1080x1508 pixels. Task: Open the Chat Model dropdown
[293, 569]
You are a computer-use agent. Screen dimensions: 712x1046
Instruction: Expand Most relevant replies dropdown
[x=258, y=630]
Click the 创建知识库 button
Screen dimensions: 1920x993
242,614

----

Reproduce every line of the material above verbatim, in its original order.

1080x1508 pixels. Task: Open the Chat Model dropdown
[293, 569]
You are a computer-use agent. Screen dimensions: 712x1046
Instruction: Expand Most relevant replies dropdown
[x=258, y=630]
Click the 创建知识库 button
Screen dimensions: 1920x993
242,614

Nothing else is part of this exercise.